From hereditary peers, precedence flows as far as eldest sons of younger sons (below companions of orders, above eldest sons of baronets) and wives of such eldest sons of sons and daughters of sons.
But a number of nonhereditary positions also make the recipient a fount of precedence. Sons of life barons rank after younger sons of hereditary barons and before baronets. And even wives of younger sons of knights receive precedence.
By contrast, many most elevated positions are not founts of precedence at all. Prime Minister´s wife is a common woman possessing no precedence, and therefore has to go behind the wife of a younger son of a knight. Bishops have been allowed to marry since Reformation and should, like judges, be life positions once elected. Even a retired bishop ranks above hereditary or life baron - yet unlike sons of a life baron, sons of a bishop hold no precedence and neither do wives of bishops.

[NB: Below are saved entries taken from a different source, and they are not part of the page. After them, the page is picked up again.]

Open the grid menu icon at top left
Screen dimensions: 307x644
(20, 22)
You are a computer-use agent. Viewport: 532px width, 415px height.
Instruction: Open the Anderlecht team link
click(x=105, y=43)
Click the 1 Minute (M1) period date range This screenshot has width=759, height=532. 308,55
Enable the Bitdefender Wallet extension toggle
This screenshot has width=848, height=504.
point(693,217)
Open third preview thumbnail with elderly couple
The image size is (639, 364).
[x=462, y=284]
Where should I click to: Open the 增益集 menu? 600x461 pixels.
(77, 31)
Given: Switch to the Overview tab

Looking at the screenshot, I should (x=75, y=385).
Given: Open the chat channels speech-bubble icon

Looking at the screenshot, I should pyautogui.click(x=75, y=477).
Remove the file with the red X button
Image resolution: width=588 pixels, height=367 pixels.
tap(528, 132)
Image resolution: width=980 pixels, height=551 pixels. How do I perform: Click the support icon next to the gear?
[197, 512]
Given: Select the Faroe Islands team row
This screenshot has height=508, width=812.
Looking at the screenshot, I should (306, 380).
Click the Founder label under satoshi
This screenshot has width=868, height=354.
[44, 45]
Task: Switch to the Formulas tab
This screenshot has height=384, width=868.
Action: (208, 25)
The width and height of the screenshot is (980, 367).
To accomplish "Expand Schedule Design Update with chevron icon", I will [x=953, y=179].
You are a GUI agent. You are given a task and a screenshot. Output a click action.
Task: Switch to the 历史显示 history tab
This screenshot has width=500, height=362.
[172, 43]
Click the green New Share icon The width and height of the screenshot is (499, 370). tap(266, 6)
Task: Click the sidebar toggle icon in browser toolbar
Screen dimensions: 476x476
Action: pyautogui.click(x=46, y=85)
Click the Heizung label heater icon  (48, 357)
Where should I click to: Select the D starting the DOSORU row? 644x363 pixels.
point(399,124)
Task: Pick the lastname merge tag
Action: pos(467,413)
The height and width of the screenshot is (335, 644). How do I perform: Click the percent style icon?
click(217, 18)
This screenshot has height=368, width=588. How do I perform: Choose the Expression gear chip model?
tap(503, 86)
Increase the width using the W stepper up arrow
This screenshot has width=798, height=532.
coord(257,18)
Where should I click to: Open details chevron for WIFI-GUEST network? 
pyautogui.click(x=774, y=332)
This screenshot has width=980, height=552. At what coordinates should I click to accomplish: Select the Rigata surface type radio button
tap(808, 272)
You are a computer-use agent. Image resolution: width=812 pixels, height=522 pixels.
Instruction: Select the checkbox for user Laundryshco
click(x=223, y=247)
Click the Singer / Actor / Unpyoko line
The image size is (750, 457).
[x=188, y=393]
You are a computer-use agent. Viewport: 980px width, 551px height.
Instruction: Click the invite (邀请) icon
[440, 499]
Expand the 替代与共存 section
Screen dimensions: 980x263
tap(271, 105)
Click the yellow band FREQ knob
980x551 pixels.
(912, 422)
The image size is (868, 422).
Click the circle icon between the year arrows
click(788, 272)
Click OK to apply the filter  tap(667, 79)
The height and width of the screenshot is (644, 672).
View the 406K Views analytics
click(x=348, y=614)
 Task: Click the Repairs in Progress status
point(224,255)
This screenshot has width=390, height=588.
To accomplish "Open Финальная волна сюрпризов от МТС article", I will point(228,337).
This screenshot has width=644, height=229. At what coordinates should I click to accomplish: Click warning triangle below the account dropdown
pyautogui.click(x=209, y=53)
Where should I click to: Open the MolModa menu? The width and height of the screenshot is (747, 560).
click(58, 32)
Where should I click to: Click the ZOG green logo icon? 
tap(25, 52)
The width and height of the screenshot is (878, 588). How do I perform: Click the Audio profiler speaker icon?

Also: precedence seems to flow from husband to wife and children - but never from wife to husband. The precedence of Duke of Edinburgh is a special grant - he is not entitled to any from the fact of being husband of Sovereign. Nor does an appointment or creation give any precedence whatsoever to parents or siblings of the recipient.
How are the public embarrassments of Prime Minister´s wife´s lack of precedence handled?